===== Dataset extract =====
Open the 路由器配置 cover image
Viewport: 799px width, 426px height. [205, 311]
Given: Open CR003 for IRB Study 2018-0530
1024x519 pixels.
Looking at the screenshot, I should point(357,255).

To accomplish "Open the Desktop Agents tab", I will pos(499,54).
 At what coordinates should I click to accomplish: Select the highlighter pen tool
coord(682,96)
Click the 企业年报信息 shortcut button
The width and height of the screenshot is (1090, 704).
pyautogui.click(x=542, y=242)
=====
## Task details
Each line above needs to be repeated exactly, with nothing omitted.

## Exercise response
Open the 路由器配置 cover image
Viewport: 799px width, 426px height. [205, 311]
Given: Open CR003 for IRB Study 2018-0530
1024x519 pixels.
Looking at the screenshot, I should point(357,255).

To accomplish "Open the Desktop Agents tab", I will pos(499,54).
 At what coordinates should I click to accomplish: Select the highlighter pen tool
coord(682,96)
Click the 企业年报信息 shortcut button
The width and height of the screenshot is (1090, 704).
pyautogui.click(x=542, y=242)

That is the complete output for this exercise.